-- Opening Marker --

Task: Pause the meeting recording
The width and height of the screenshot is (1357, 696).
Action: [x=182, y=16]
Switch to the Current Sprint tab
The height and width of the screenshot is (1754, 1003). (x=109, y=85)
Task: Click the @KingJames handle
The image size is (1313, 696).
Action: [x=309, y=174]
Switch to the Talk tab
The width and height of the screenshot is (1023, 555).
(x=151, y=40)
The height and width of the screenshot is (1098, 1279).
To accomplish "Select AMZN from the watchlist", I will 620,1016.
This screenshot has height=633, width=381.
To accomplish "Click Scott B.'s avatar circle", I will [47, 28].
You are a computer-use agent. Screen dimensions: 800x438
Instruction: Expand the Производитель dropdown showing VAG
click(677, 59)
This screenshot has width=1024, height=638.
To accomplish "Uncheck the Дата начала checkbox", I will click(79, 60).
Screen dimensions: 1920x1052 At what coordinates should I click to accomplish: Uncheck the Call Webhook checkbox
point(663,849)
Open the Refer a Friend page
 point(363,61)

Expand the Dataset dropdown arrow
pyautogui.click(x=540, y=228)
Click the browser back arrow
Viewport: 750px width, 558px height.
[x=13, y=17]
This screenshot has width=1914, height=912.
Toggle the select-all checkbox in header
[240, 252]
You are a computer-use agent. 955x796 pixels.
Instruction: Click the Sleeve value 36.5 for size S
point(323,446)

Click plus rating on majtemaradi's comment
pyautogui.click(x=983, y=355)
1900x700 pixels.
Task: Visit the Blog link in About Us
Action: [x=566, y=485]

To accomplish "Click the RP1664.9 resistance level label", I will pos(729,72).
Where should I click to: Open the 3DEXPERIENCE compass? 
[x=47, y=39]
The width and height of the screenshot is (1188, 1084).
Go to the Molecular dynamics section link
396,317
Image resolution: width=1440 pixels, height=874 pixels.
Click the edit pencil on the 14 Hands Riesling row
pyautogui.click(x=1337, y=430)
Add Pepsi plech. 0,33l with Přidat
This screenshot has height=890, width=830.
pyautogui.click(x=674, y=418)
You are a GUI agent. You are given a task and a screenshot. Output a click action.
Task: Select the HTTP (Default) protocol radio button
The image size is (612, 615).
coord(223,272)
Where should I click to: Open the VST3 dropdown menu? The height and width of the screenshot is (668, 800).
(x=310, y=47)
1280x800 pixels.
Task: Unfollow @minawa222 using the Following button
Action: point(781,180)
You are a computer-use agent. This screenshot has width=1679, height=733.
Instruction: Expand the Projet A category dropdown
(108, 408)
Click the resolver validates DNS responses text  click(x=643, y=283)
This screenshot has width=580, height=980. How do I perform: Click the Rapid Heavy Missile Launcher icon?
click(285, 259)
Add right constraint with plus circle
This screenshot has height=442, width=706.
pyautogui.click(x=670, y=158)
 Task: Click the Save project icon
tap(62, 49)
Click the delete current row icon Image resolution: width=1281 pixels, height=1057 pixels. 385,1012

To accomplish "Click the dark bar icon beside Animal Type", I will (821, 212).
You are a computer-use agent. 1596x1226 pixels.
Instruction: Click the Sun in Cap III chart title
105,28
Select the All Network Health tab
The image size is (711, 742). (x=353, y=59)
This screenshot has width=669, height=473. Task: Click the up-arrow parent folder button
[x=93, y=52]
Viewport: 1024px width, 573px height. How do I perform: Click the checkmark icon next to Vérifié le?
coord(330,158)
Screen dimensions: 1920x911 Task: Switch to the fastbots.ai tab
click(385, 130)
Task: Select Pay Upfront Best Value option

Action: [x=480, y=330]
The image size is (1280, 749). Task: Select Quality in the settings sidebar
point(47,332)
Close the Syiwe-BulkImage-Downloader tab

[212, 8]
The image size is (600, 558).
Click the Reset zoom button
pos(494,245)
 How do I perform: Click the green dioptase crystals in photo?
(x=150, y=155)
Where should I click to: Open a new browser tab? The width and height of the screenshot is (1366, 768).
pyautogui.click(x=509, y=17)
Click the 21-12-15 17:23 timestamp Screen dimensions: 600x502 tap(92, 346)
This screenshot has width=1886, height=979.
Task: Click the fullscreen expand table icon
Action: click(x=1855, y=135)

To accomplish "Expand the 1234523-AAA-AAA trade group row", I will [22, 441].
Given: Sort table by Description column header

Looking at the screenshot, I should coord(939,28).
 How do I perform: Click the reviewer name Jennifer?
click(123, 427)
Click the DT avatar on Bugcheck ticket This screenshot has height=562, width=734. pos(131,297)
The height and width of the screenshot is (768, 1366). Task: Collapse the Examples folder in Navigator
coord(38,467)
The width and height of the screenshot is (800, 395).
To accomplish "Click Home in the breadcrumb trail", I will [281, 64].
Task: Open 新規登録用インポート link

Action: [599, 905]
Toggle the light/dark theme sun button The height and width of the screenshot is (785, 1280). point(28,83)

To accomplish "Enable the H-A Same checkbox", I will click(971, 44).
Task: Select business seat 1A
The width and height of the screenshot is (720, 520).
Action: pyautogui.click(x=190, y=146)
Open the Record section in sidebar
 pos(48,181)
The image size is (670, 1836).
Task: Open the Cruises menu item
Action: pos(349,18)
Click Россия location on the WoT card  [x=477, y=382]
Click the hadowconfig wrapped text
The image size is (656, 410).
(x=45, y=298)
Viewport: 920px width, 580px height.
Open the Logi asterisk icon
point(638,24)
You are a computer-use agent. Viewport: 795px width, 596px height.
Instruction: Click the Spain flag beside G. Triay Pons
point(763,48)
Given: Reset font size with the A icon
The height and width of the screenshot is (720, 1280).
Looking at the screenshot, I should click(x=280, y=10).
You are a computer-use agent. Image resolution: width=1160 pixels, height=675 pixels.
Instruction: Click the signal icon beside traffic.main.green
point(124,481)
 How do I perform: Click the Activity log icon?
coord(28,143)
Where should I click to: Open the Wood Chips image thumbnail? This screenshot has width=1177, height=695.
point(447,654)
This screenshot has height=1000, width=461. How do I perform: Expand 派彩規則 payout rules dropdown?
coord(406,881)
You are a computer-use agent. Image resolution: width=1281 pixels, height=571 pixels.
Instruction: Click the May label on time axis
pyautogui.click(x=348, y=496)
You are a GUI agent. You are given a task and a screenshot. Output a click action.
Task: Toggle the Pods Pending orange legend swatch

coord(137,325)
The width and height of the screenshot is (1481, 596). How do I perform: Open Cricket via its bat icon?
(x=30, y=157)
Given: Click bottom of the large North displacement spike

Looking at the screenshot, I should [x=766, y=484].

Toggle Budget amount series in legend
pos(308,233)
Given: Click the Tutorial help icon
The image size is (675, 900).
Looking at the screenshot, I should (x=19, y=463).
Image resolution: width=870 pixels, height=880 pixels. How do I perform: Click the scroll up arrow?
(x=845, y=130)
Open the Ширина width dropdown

-- Closing Marker --

Lines from the top of the data above through the line with "You are a computer-use agent. Screen", both ends included: copy them exactly, nothing more.

:: Solution to this exercise ::
Task: Pause the meeting recording
The width and height of the screenshot is (1357, 696).
Action: [x=182, y=16]
Switch to the Current Sprint tab
The height and width of the screenshot is (1754, 1003). (x=109, y=85)
Task: Click the @KingJames handle
The image size is (1313, 696).
Action: [x=309, y=174]
Switch to the Talk tab
The width and height of the screenshot is (1023, 555).
(x=151, y=40)
The height and width of the screenshot is (1098, 1279).
To accomplish "Select AMZN from the watchlist", I will 620,1016.
This screenshot has height=633, width=381.
To accomplish "Click Scott B.'s avatar circle", I will [47, 28].
You are a computer-use agent. Screen dimensions: 800x438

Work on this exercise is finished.